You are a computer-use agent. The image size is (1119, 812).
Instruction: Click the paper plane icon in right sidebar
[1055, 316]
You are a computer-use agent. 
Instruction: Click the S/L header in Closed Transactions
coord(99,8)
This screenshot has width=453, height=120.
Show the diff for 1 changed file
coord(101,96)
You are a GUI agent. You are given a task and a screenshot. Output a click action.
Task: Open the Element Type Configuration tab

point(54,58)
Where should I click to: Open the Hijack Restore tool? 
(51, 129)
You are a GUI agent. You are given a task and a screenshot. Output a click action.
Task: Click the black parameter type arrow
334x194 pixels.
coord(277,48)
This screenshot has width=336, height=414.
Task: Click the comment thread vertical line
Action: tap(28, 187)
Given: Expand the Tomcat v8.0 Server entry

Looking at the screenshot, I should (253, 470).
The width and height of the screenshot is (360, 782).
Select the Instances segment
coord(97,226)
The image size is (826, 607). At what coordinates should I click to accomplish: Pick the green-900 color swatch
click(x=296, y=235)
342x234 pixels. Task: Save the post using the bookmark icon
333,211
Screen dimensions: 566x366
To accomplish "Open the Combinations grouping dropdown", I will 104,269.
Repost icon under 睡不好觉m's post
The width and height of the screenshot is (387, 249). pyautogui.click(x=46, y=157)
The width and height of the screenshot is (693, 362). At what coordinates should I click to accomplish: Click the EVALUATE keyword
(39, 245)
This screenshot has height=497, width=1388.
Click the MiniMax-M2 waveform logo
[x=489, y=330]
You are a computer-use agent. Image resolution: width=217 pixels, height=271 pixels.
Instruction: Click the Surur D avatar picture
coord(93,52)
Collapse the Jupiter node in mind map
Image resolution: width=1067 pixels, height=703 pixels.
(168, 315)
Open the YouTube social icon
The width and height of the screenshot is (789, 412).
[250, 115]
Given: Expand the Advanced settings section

==================================================

TASK — Scan the material above for the string "computer" and copy every line that has it.

PROBLEM SOLUTION —
You are a computer-use agent. The image size is (1119, 812).
You are a computer-use agent. 
You are a computer-use agent. Image resolution: width=217 pixels, height=271 pixels.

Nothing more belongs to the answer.